1.1. Assessment of Resource Consumption in Production

While the term ‘resource’ is broad, it can be defined in the context of production. Here, inputs and outputs of a production system are considered. Inputs can include raw materials, supplies, and energy. Outputs can be products, semi-finished products, or waste [1]. The environmental assessment of resource consumption is closely linked to Life Cycle Analysis (LCA) analysis. LCA consists of four phases (Goal and Scope, Life Cycle Inventory, Life Cycle Impact Assessment, interpretation) [2]. In the first phase, the goal and scope are formulated. System boundaries and assumptions are also addressed. In the Life Cycle Inventory phase, energy and material flows are collected and processed. The third phase focuses on the impact assessment on ecology and human health resulting from resource consumption. The final phase includes an interpretation of the results. In the further course, the first two phases are of importance. Here, the system boundaries and the forecast of energy and material flows are considered. As part of the Life Cycle Inventory phase, calculation approaches can be used to aggregate consumption data.
For this data aggregation, all used resources in a production process can be converted into the indirect energy equivalent [3]. Various approaches can be used to quantitatively evaluate the environmental sustainability of produced goods or production processes. A common indicator is the cumulative energy demand, which summarizes the energy to produce, use, and dispose of economic goods. However, since the use phase is not part of resource-efficient process planning, this aspect is ignored. The embodied energy approach does not consider the use phase of a produced good [4]. For this reason, this approach will be used in the following.
The extent of consumed resources is strongly dependent on system boundaries. System boundaries define the framework under consideration [5]. This determines which resource and energy consumptions are accounted to calculate the embodied energy. If the required energy to recycle production waste is considered in the system boundaries, the embodied energy will be higher than if recycling is not considered. This requires a systematic set of system limits for the use case. The systematic setting of system boundaries will be addressed further in the paper in resource-efficient process planning.

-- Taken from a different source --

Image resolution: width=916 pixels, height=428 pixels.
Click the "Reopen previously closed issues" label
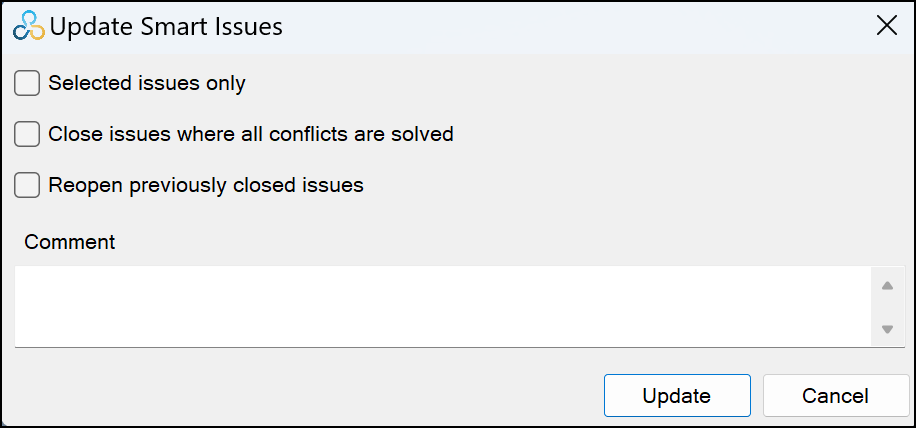(206, 185)
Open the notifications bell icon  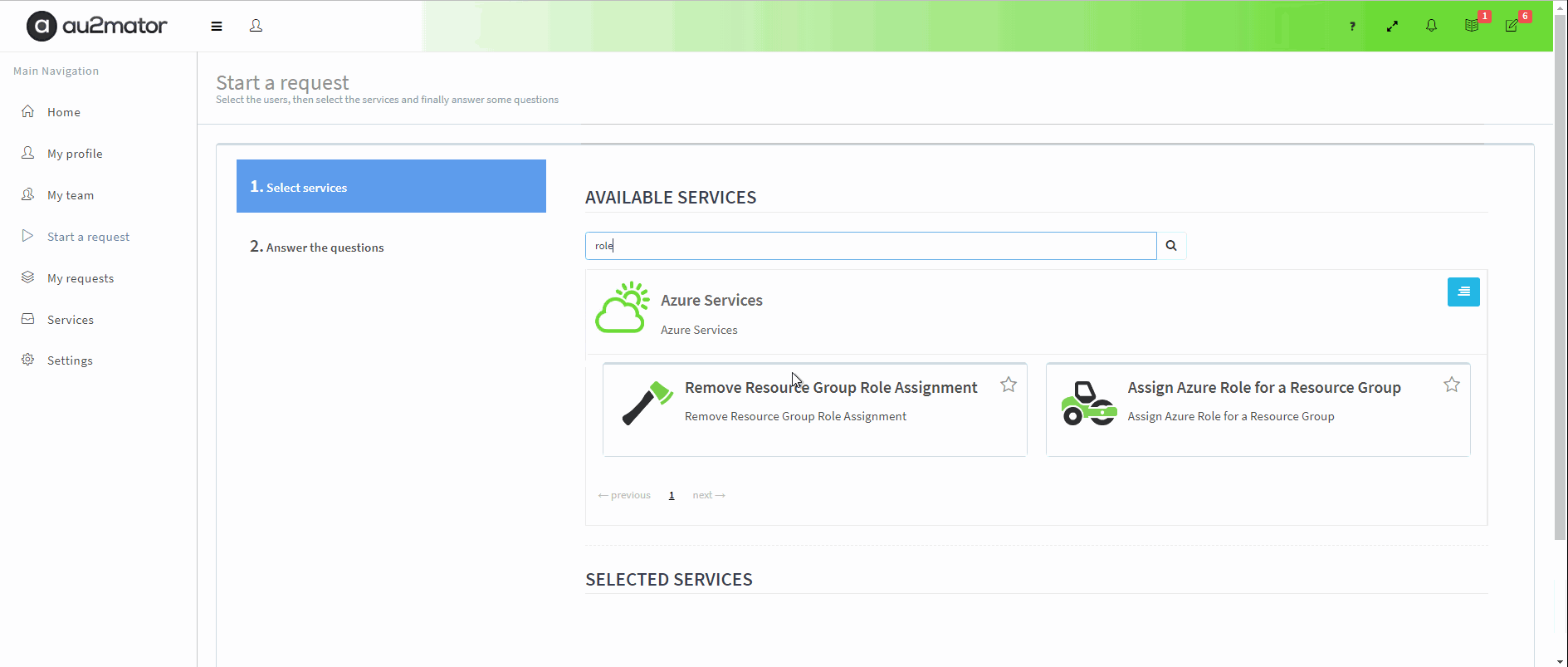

1.2. Energy and Resource-Efficient Production

In production technology, considerable savings in energy consumption can be achieved by technological approaches. Thiede shows that savings of up to 27% are possible by using direct drives or optimizing power transmission [6]. Standby measures (during downtime) and twin production can also contribute to lower energy demand of machine tools [7][8]. In addition, when selecting machines, reductions of up to 10% can be made possible by avoiding oversizing, provided that downsizing is possible [9].
In addition to purely technological approaches, there are also opportunities for minimizing energy and resource consumption in the planning of manufacturing process chains. This view has found its way into production planning and control [10][11]. Various approaches exist for considering individual ecological factors in the planning of manufacturing processes. Schrems et al. [12] have developed a modeling approach to account for the subsequent energy demand of the process chain within process chain planning. In this manner, different manufacturing processes can be weighed against each other in terms of energy. Finally, the resulting total energy demand of the process chain can be predicted. Using process models, which depict the main influencing variables of the subsequent energy demand, the energy demand for the individual processes of the process chain can be predicted. Despite uncertainty about later process conditions within the process planning, extensive knowledge about the respective process conditions is already required for the application of the method. Weinert et al. [13] presented another method for planning and controlling energy-efficient production systems. The methodology is based on the representation of production processes as segments of the specific energy consumption for each operating state of the production equipment. By arranging segments according to the production program, individual process chains can be modeled. The modeling of energy demand is limited only to the electrical energy demand of production facilities. Klocke et al. [14] provided another approach for determining the resource requirements of a process chain. To evaluate the ecological consequences of a process chain in addition to the economic evaluation, Klocke et al. used data from each process step regarding the electrical energy and the energy requirements of the used materials. In this manner, particularly energy-intensive processes in a process chain can be traced and, if necessary, relocated. Mousavi et al. [15] also presented an approach to improve the energy efficiency of process chains, proposing two different levels: the process and machine level and the process chain and factory level. The selection of a machine tool occurs based on its energetic productivity. Subsequently, a determination of the energetically optimal batch size takes place. Other energy requirements, such as gas or compressed air, are not considered.
Some approaches link the consideration of environmental sustainability to other process planning targets. Here, costs are considered. This can be achieved by integrating active management of electrical energy demand by reducing energy costs by reducing peak loads [16][17]. Liang et al. [18] proposed an approach to energy-efficient process planning and control with the selection of process technology and energy cost, which can be achieved with a fix-and-optimize solution. Other approaches in production scheduling and lot-sizing under energy-efficient targets can be found in the work of Biel and Glock [19].
In addition to costs, other targets are also considered. This makes multi-objective optimization necessary. Cheng et al. [20] addressed the problem of an energy-saving production schedule for periodic forging heating furnaces in production systems. For this purpose, a general energy consumption model was established. On this basis, the optimization models for energy consumption cost, time cost minimization, and furnace tolerance minimization in the single machine process planning process for the heating furnace are proposed. A heuristic genetic algorithm was used to solve the multivariable optimization problem. Weyand et al. [21] developed a method for increasing resource efficiency in manufacturing. By using their approach, it is possible to identify energy hotspots in production and take appropriate measures to increase resource efficiency. In addition to the electrical energy of the machine tool, other resource requirements such as compressed air and waste heat are considered. In additive manufacturing, there are also efforts to plan the process to be as sustainable as possible. Verma and Rai [22] addressed this task by minimizing material waste, part build error, and the processing energy of the system. They solved this optimization problem by opposing target variables using heuristic-based optimization approaches.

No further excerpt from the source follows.